Question

A tightly-wound, long solenoid carries a current of 2.00 A. An electron is found to execute a uniform circular motion inside the solenoid with a frequency of 1.00 × 10⁸ rev s⁻¹. Find the number of turns per metre in the solenoid. 

Answer 1

Given:
Magnitude of current in the solenoid, i = 2 A
Frequency of the electron, \[f = 1 \times {10}^8\]  rev/s

Mass of the electron, \[\text{ m  }= 9 . 1 \times {10}^{- 31}\]  kg

Charge of the electron, \[q = 1 . 6 \times {10}^{- 19} C\]

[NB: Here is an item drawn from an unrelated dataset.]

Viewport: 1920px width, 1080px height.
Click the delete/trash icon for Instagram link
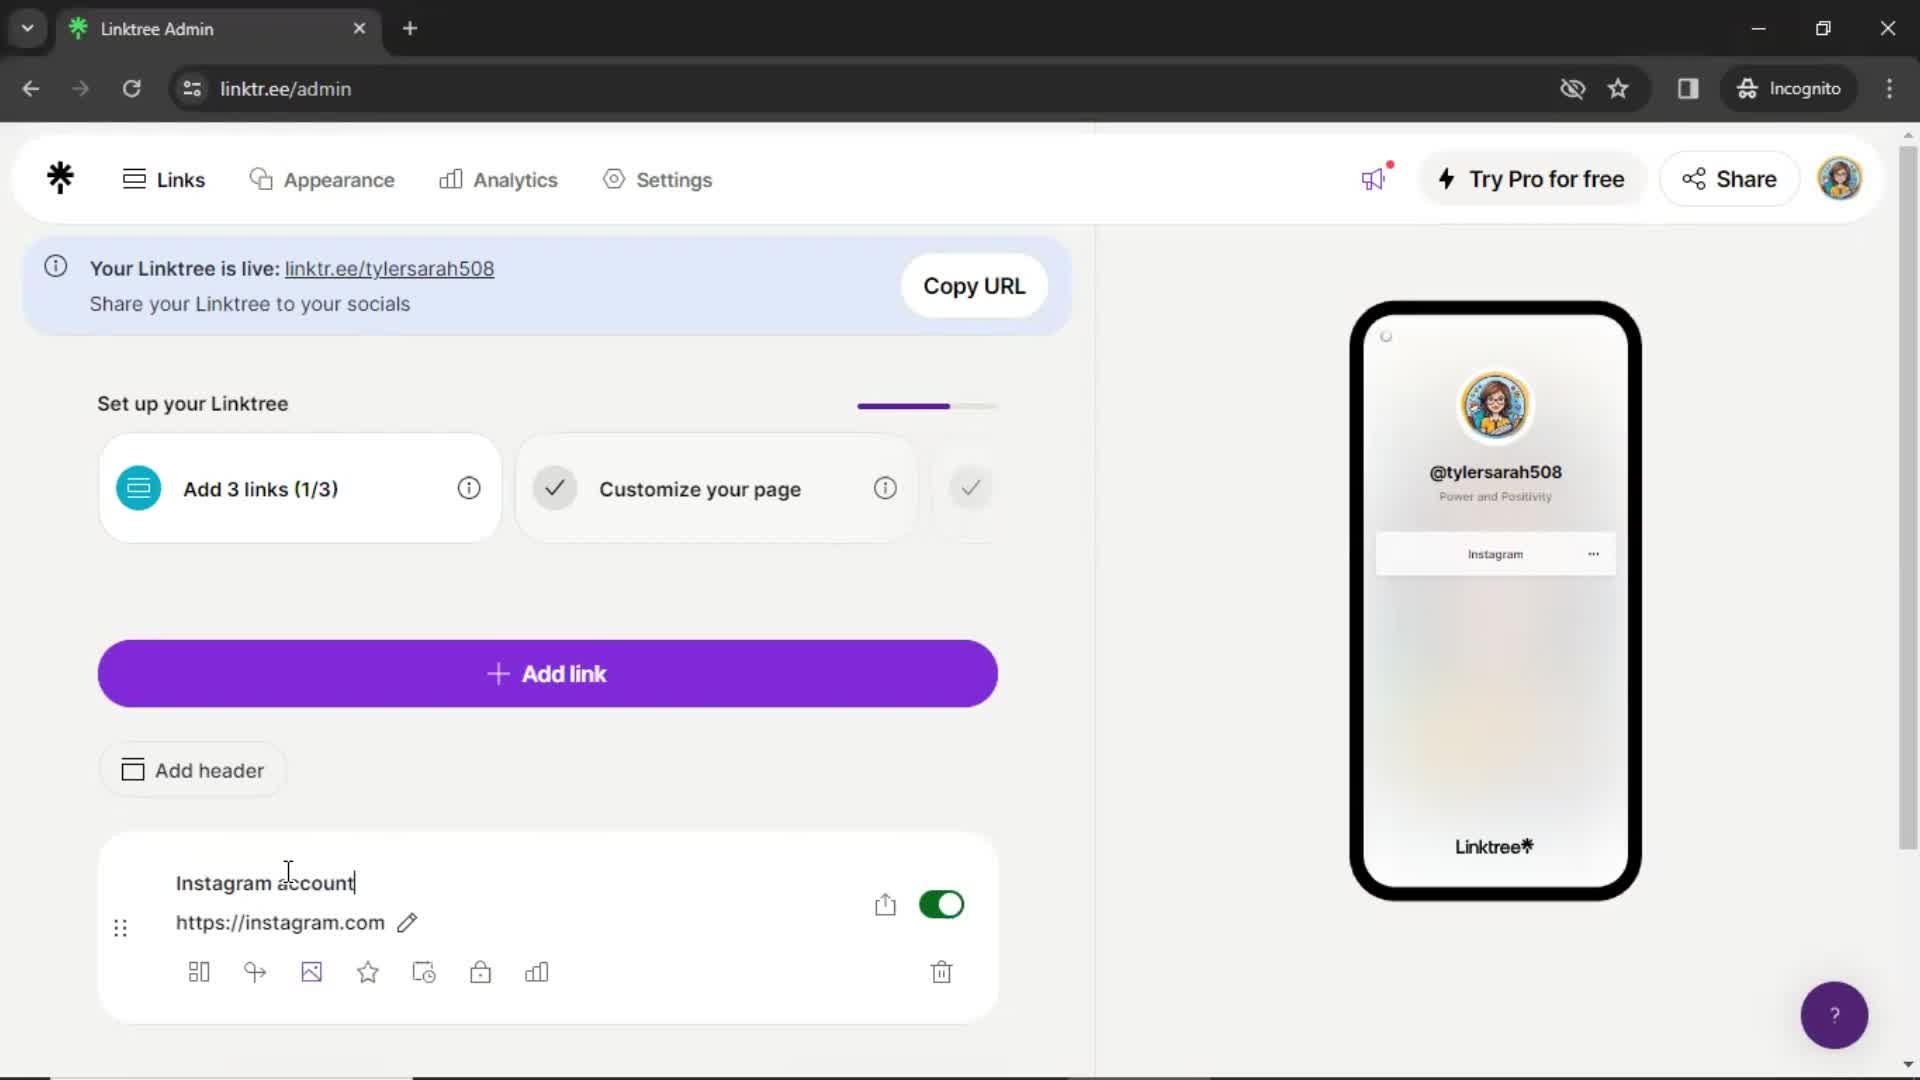click(943, 972)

We know that the magnetic field inside a solenoid is given by
B = µ₀ni
If a particle executes uniform circular motion inside a magnetic field, the frequency of the particle is given by

\[f = \frac{qB}{2\pi m}\]
\[ \Rightarrow B = \frac{2\pi mf}{q}\]
\[ \Rightarrow \mu_0 ni = \frac{2\pi mf}{q} [\text{ Using } (1)]\]
\[ \Rightarrow n = \frac{2\pi mf}{\mu_0 qi}\]
\[ = \frac{2\pi \times 9 . 1 \times {10}^{- 31} \times 1 \times {10}^8}{4\pi \times {10}^{- 7} \times 1 . 6 \times {10}^{- 19} \times 2}\]
\[ = 1420 \] turns/m